-- Directions --
Put every line of the items below into a JSON list of strings, one string per line, and leave out any blank lines.

-- Exercise inputs --
━━━━━━━━━━━━━━━━━━━━

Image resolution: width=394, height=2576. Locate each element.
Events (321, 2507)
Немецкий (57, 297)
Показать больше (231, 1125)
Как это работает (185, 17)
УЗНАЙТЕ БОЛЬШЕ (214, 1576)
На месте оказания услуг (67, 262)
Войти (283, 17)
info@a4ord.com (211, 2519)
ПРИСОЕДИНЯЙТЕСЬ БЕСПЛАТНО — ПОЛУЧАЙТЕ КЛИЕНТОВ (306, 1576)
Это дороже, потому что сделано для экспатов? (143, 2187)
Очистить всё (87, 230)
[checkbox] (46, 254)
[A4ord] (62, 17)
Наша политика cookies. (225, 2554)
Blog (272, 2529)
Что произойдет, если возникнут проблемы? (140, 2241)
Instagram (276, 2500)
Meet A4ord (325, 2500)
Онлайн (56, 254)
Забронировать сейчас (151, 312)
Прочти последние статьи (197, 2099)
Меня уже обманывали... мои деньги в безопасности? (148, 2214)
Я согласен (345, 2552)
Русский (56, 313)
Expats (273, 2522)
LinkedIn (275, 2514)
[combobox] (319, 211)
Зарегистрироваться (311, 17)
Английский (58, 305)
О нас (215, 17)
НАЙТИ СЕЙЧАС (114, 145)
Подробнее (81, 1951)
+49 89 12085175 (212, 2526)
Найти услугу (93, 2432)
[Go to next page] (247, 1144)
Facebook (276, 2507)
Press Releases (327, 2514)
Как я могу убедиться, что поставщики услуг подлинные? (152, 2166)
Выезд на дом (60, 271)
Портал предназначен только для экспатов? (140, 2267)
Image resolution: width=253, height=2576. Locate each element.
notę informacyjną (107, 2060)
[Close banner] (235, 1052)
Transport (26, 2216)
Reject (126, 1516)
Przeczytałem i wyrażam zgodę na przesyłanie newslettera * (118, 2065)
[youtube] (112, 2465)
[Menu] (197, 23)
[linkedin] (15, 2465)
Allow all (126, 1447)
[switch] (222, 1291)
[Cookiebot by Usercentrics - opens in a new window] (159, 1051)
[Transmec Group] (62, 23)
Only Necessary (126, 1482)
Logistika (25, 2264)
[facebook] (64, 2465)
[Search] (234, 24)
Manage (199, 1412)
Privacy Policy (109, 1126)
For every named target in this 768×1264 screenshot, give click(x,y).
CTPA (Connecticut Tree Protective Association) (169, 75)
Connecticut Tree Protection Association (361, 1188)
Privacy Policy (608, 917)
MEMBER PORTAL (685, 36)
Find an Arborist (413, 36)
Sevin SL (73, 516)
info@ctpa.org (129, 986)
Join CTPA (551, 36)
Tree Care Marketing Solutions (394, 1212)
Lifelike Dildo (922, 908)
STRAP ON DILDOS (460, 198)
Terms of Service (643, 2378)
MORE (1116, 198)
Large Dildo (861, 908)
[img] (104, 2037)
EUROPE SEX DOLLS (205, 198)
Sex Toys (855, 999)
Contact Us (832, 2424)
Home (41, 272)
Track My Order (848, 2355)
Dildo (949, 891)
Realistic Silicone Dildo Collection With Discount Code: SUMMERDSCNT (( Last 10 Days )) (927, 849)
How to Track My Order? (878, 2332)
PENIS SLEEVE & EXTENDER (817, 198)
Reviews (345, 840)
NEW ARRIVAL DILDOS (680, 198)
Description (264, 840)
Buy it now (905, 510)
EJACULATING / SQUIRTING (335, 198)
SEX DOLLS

━━━━━━━━━━━━━━━━━━━━

-- Task response --
[
  "Image resolution: width=394, height=2576. Locate each element.",
  "Events (321, 2507)",
  "Немецкий (57, 297)",
  "Показать больше (231, 1125)",
  "Как это работает (185, 17)",
  "УЗНАЙТЕ БОЛЬШЕ (214, 1576)",
  "На месте оказания услуг (67, 262)",
  "Войти (283, 17)",
  "info@a4ord.com (211, 2519)",
  "ПРИСОЕДИНЯЙТЕСЬ БЕСПЛАТНО — ПОЛУЧАЙТЕ КЛИЕНТОВ (306, 1576)",
  "Это дороже, потому что сделано для экспатов? (143, 2187)",
  "Очистить всё (87, 230)",
  "[checkbox] (46, 254)",
  "[A4ord] (62, 17)",
  "Наша политика cookies. (225, 2554)",
  "Blog (272, 2529)",
  "Что произойдет, если возникнут проблемы? (140, 2241)",
  "Instagram (276, 2500)",
  "Meet A4ord (325, 2500)",
  "Онлайн (56, 254)",
  "Забронировать сейчас (151, 312)",
  "Прочти последние статьи (197, 2099)",
  "Меня уже обманывали... мои деньги в безопасности? (148, 2214)",
  "Я согласен (345, 2552)",
  "Русский (56, 313)",
  "Expats (273, 2522)",
  "LinkedIn (275, 2514)",
  "[combobox] (319, 211)",
  "Зарегистрироваться (311, 17)",
  "Английский (58, 305)",
  "О нас (215, 17)",
  "НАЙТИ СЕЙЧАС (114, 145)",
  "Подробнее (81, 1951)",
  "+49 89 12085175 (212, 2526)",
  "Найти услугу (93, 2432)",
  "[Go to next page] (247, 1144)",
  "Facebook (276, 2507)",
  "Press Releases (327, 2514)",
  "Как я могу убедиться, что поставщики услуг подлинные? (152, 2166)",
  "Выезд на дом (60, 271)",
  "Портал предназначен только для экспатов? (140, 2267)",
  "Image resolution: width=253, height=2576. Locate each element.",
  "notę informacyjną (107, 2060)",
  "[Close banner] (235, 1052)",
  "Transport (26, 2216)",
  "Reject (126, 1516)",
  "Przeczytałem i wyrażam zgodę na przesyłanie newslettera * (118, 2065)",
  "[youtube] (112, 2465)",
  "[Menu] (197, 23)",
  "[linkedin] (15, 2465)",
  "Allow all (126, 1447)",
  "[switch] (222, 1291)",
  "[Cookiebot by Usercentrics - opens in a new window] (159, 1051)",
  "[Transmec Group] (62, 23)",
  "Only Necessary (126, 1482)",
  "Logistika (25, 2264)",
  "[facebook] (64, 2465)",
  "[Search] (234, 24)",
  "Manage (199, 1412)",
  "Privacy Policy (109, 1126)",
  "For every named target in this 768×1264 screenshot, give click(x,y).",
  "CTPA (Connecticut Tree Protective Association) (169, 75)",
  "Connecticut Tree Protection Association (361, 1188)",
  "Privacy Policy (608, 917)",
  "MEMBER PORTAL (685, 36)",
  "Find an Arborist (413, 36)",
  "Sevin SL (73, 516)",
  "info@ctpa.org (129, 986)",
  "Join CTPA (551, 36)",
  "Tree Care Marketing Solutions (394, 1212)",
  "Lifelike Dildo (922, 908)",
  "STRAP ON DILDOS (460, 198)",
  "Terms of Service (643, 2378)",
  "MORE (1116, 198)",
  "Large Dildo (861, 908)",
  "[img] (104, 2037)",
  "EUROPE SEX DOLLS (205, 198)",
  "Sex Toys (855, 999)",
  "Contact Us (832, 2424)",
  "Home (41, 272)",
  "Track My Order (848, 2355)",
  "Dildo (949, 891)",
  "Realistic Silicone Dildo Collection With Discount Code: SUMMERDSCNT (( Last 10 Days )) (927, 849)",
  "How to Track My Order? (878, 2332)",
  "PENIS SLEEVE & EXTENDER (817, 198)",
  "Reviews (345, 840)",
  "NEW ARRIVAL DILDOS (680, 198)",
  "Description (264, 840)",
  "Buy it now (905, 510)",
  "EJACULATING / SQUIRTING (335, 198)",
  "SEX DOLLS"
]